__Given records__:
···

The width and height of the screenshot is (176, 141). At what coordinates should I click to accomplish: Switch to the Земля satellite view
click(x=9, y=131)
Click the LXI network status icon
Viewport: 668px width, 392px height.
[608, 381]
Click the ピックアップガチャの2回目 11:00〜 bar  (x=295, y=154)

···

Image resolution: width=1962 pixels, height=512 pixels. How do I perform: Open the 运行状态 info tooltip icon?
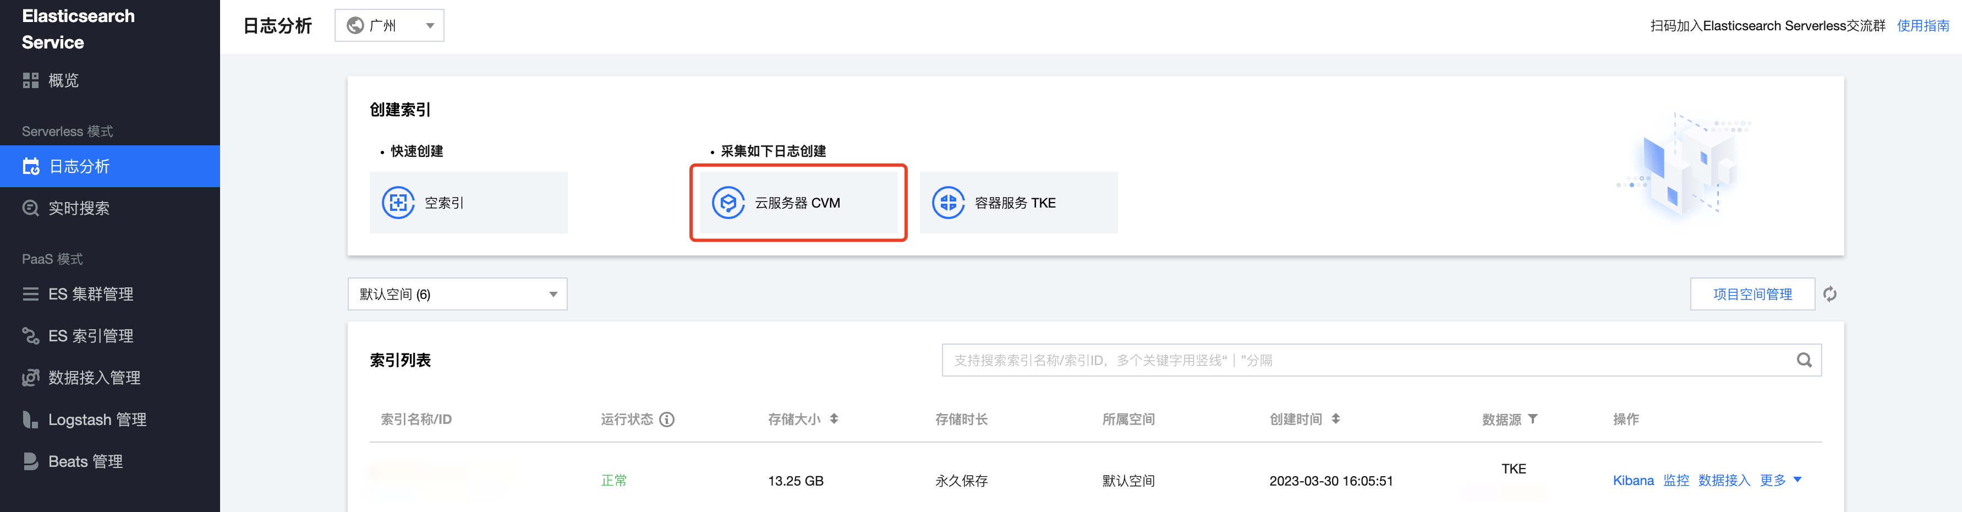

···

Give back the lines starting at "The width and" and ending at "Click the ピックアップガチャの2回目" with "network status icon" swapped for "connection status icon" and nothing else changed.

The width and height of the screenshot is (176, 141). At what coordinates should I click to accomplish: Switch to the Земля satellite view
click(x=9, y=131)
Click the LXI connection status icon
Viewport: 668px width, 392px height.
[608, 381]
Click the ピックアップガチャの2回目 11:00〜 bar  (x=295, y=154)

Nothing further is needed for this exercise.